▶ **SELECTED EXTRACT**:

There is a Holiday Stroll on the first Friday of December, and a Summer Festival on Elm Street in late July, which I help organize. The summer date shifts a little year to year, so check before you build a trip around it.
What it is like to actually live on a harbor like this
People ask if it is as good to live here as it looks, and the honest answer is mostly yes, with real tradeoffs.
The water becomes part of your ordinary life, not a special occasion. The harbor is a working harbor and a social one at the same time, which is rare. It is quieter and a lot more affordable than the Cape or the Islands, while giving you a version of the same coastal-village life, and you can still drive to Providence or Boston. The tradeoffs are real too: waterfront inventory is genuinely scarce and patient, a lot of the area is car-dependent, and the truly walkable part is the village and a few streets around it.
I will not throw market statistics at you that pretend to be more precise than they are. There is no reliable village-level price index, and the current online "median" numbers disagree with each other depending on who you ask. What I can tell you honestly is that prices climb sharply as you get toward the water. You can always check the current Dartmouth market for where things actually stand.
And to be clear about the award, since it is a real-estate site saying it: winning best harbor does not move home prices, and I am not going to pretend it does. It is recognition, not a market event. It is the rest of the country noticing what the people who live here already knew.
If any of this is the life you have been picturing, that is genuinely the part we love, helping people figure out whether this is their place. Not just the listings, the whole thing, the harbor at sunset and the village in October. If you ever want to see it in person, reach out or browse what is for sale in South Dartmouth.
Welcome to Padanaram. Apparently the rest of the country agrees with us now.
Frequently asked questions
Is Padanaram really the best harbor in America?
In June 2026, US Harbors named Padanaram (South Dartmouth, MA) the Grand Winner of its "Best Harbor in the U.S." contest, a public reader vote. It also won the national title in 2019 and 2022 (its third overall), and took the Northeast regional title in 2021. It is a reader vote, not an expert ranking.

▶ **DATA SUPPLIED**:
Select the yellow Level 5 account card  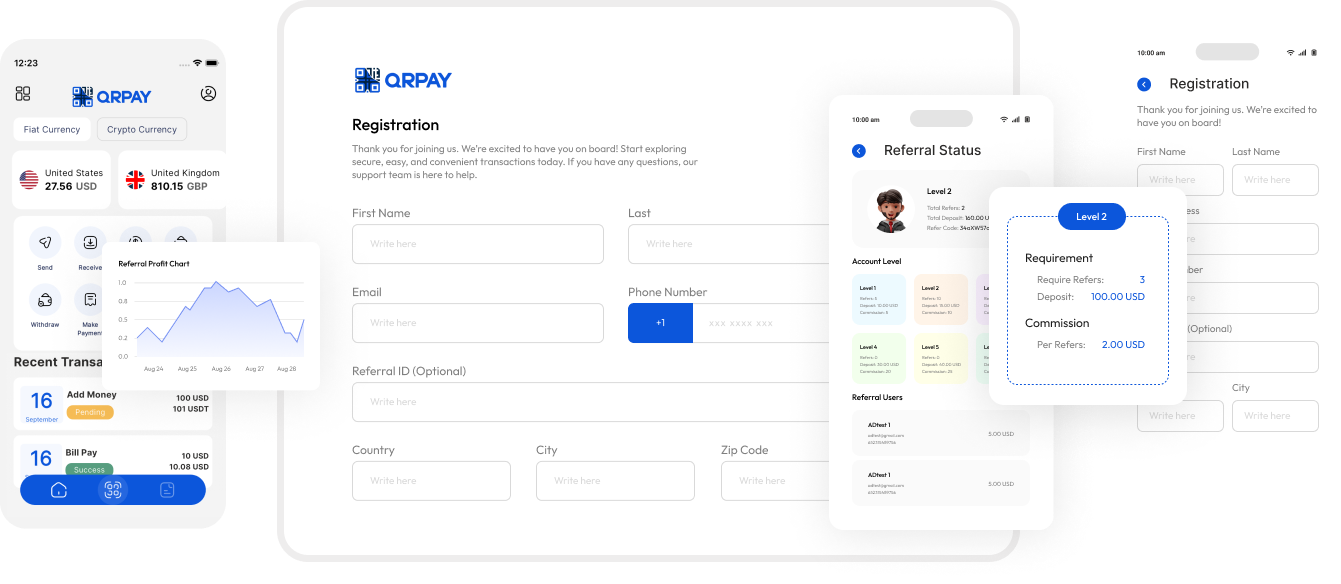tap(940, 359)

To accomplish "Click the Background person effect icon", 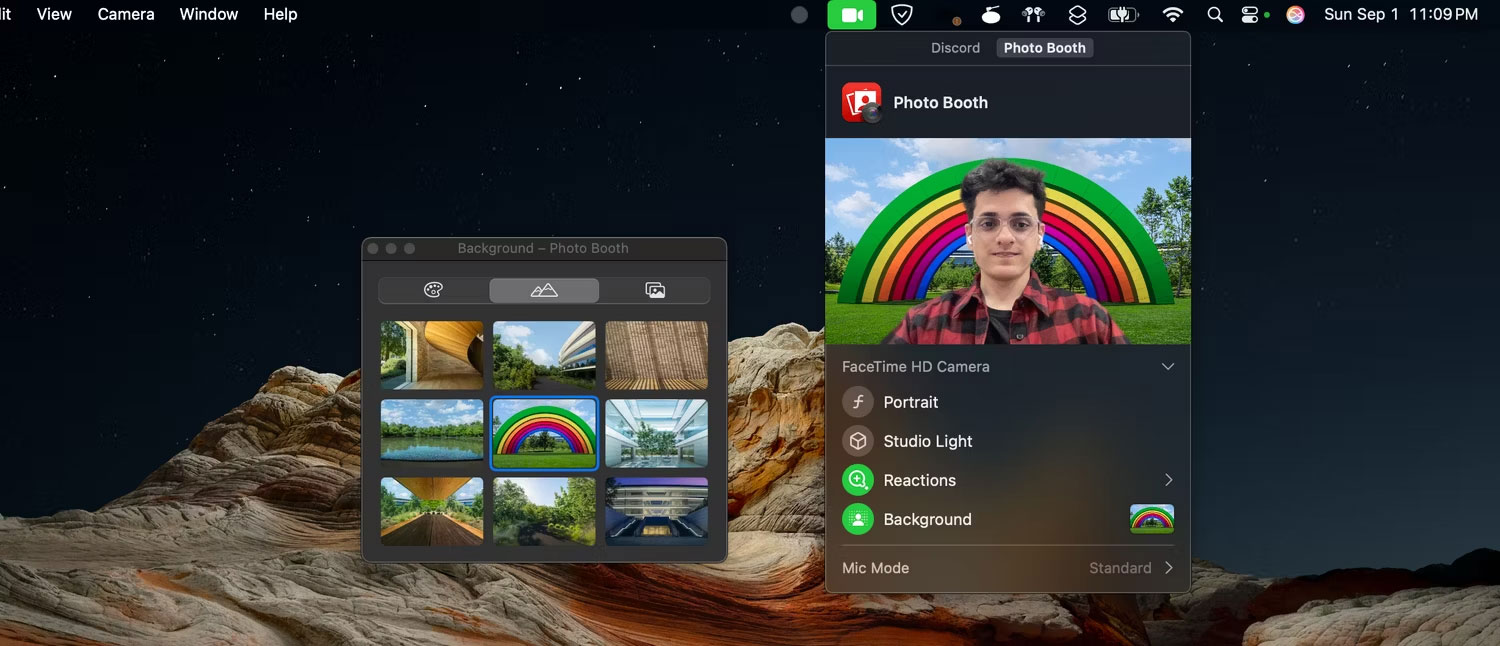I will (x=857, y=519).
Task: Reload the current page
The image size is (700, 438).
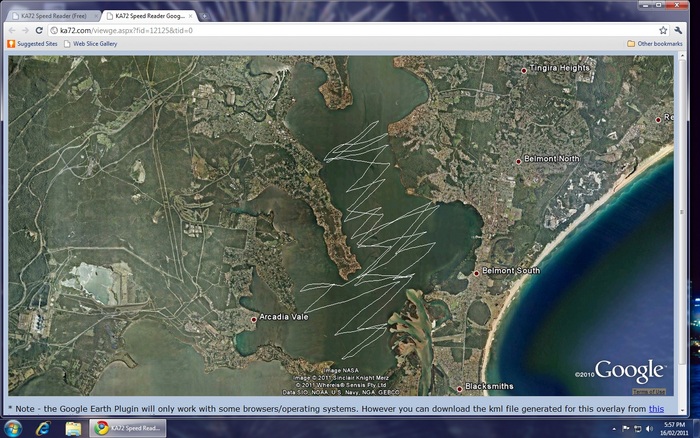Action: click(40, 30)
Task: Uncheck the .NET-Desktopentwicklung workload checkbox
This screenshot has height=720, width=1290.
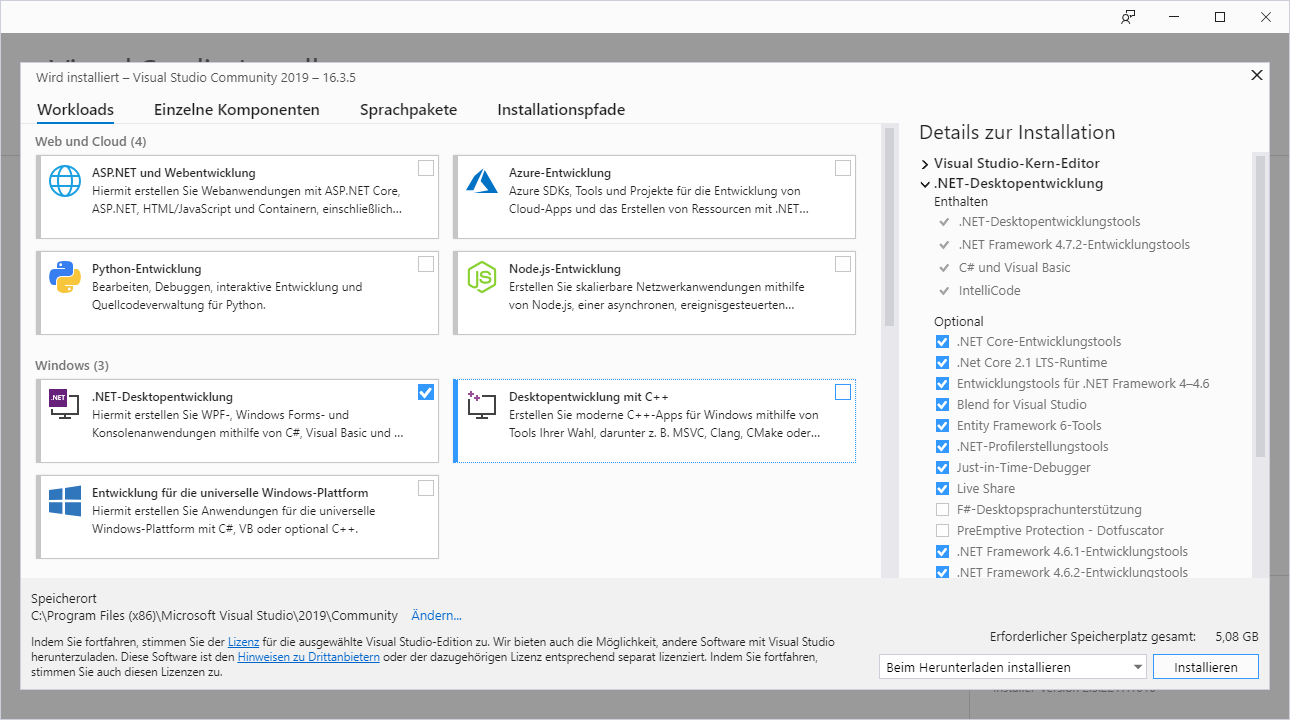Action: click(x=426, y=392)
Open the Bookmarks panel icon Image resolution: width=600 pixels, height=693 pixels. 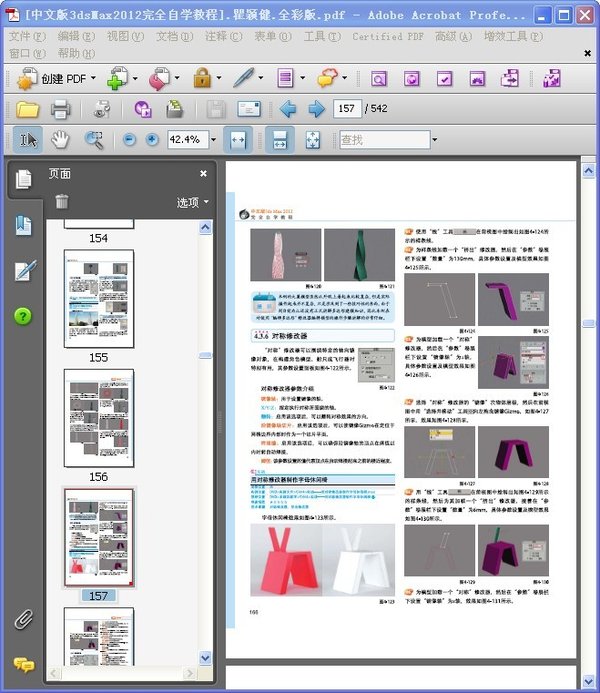click(24, 226)
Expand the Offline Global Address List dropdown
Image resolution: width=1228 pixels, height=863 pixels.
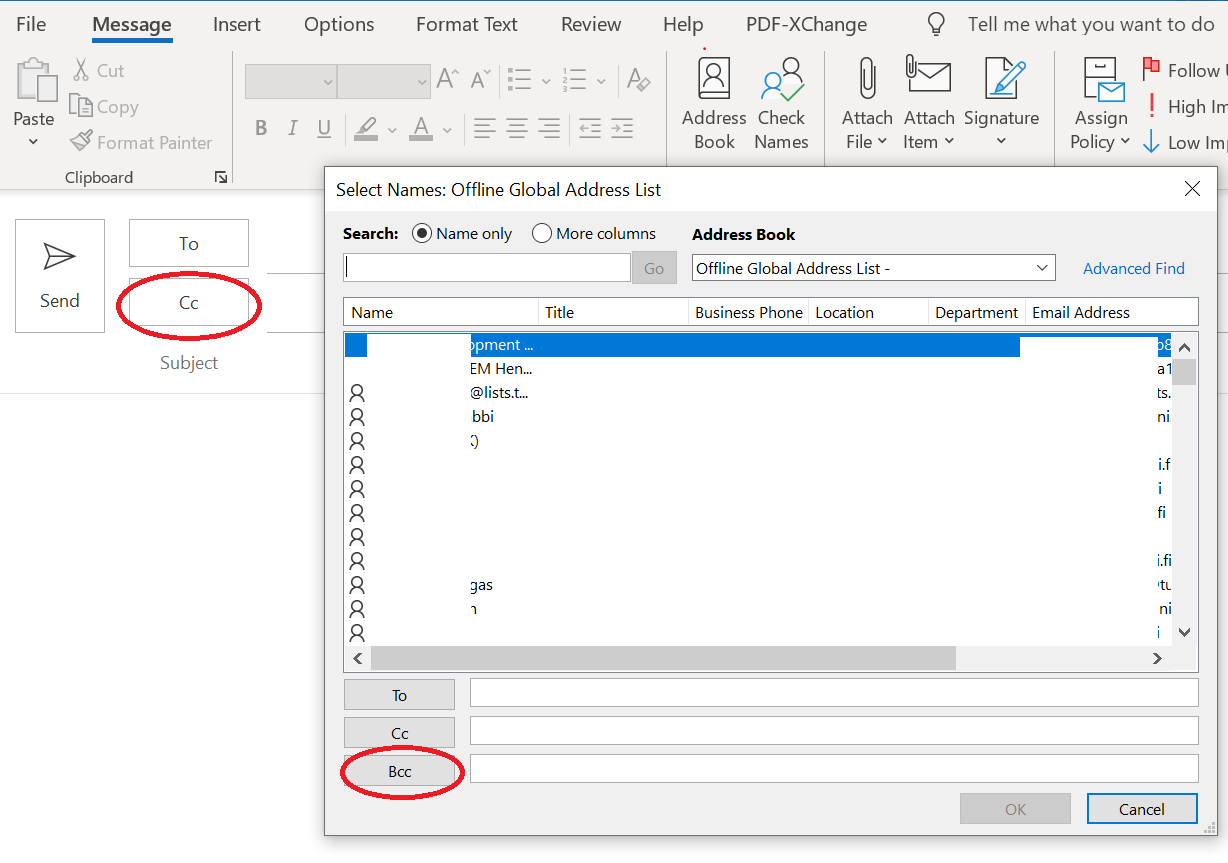click(1043, 268)
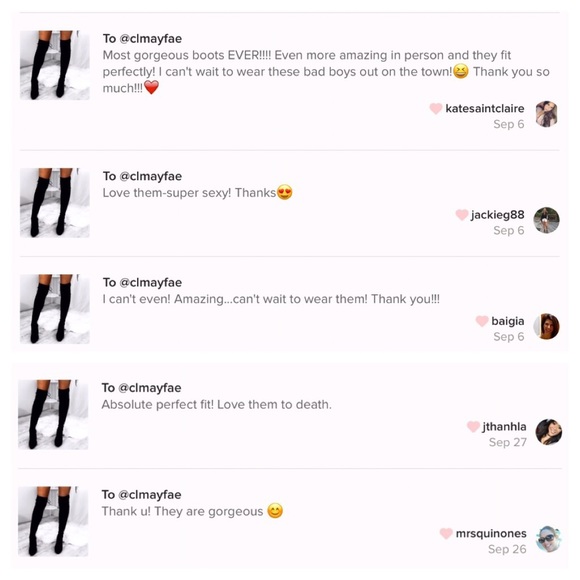Image resolution: width=580 pixels, height=580 pixels.
Task: Open the jackieg88 username link
Action: click(498, 215)
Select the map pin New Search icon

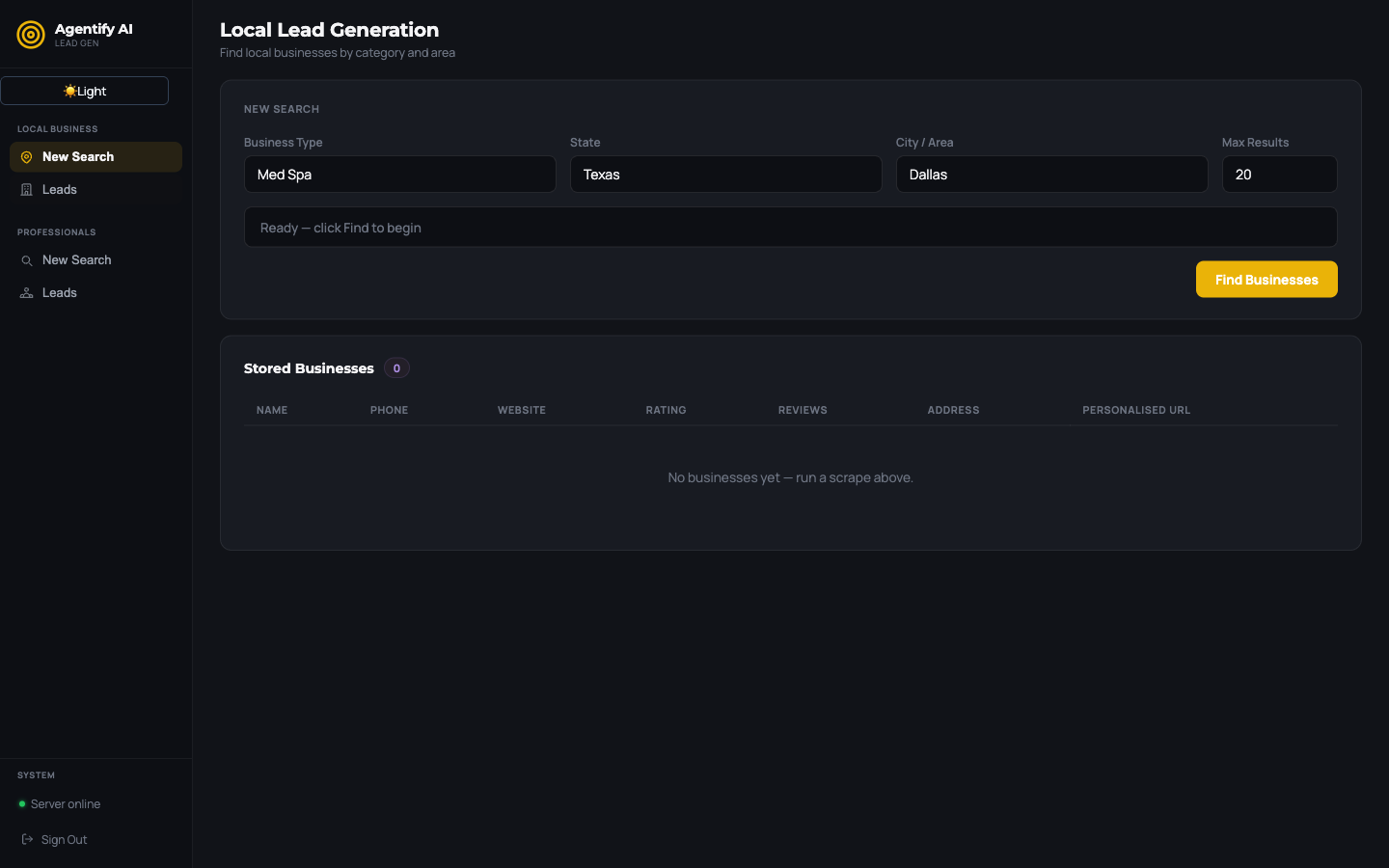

▶ **WORK TO COMPLETE**:
1. Rewrite the Padanaram harbor piece starting at "And to be clear" and ending at "in South Dartmouth.", with "October" changed to "September".
2. According to the Padanaram harbor piece, in what year did Padanaram take the Northeast regional title?
3. Please write what comes next in the Padanaram harbor piece, starting after its last sentence.

▶ **TASK-BY-TASK ANSWERS**:
1.
And to be clear about the award, since it is a real-estate site saying it: winning best harbor does not move home prices, and I am not going to pretend it does. It is recognition, not a market event. It is the rest of the country noticing what the people who live here already knew.
If any of this is the life you have been picturing, that is genuinely the part we love, helping people figure out whether this is their place. Not just the listings, the whole thing, the harbor at sunset and the village in September. If you ever want to see it in person, reach out or browse what is for sale in South Dartmouth.

2. 2021

3.
Where is Padanaram Harbor?
Padanaram is a village in South Dartmouth, Massachusetts (zip code 02748), on Apponagansett Bay just off Buzzards Bay, on the state's South Coast.
How do you pronounce Padanaram?
Locals say it pay-da-NAIR-um.
What does the name Padanaram mean?
It comes from Paddan Aram, a region in the Old Testament. A local shipbuilder, Laban Thatcher, is supposed to have given the harbor the name in the early 1800s; the first documented use is an 1828 deed. The biblical connection to his own name, Laban, is the traditional explanation.
What is there to do in Padanaram?
Walk the village shops on Elm and Bridge Streets, eat along the harbor, watch the swing bridge open for boats, launch a kayak from the town landing, and spend time at Apponagansett Park or nearby Demarest Lloyd State Park.
Is the Padanaram bridge open right now, and what is the schedule?
The Padanaram bridge is a swing bridge. It stays closed for road traffic most of the time and opens about once an hour in season to let boats through, with openings on request outside that (hail on VHF 13). The timetable changes by season and a redesign is underway, so check the Town of Dartmouth's current notice.
Is South Dartmouth a good place to live?
Mostly yes, if you want coastal-village life that is quieter and more affordable than the Cape or the Islands, with neighbors who know each other and the water as part of daily life. The honest tradeoffs: waterfront inventory is scarce and patient, and outside the walkable village you will want a car.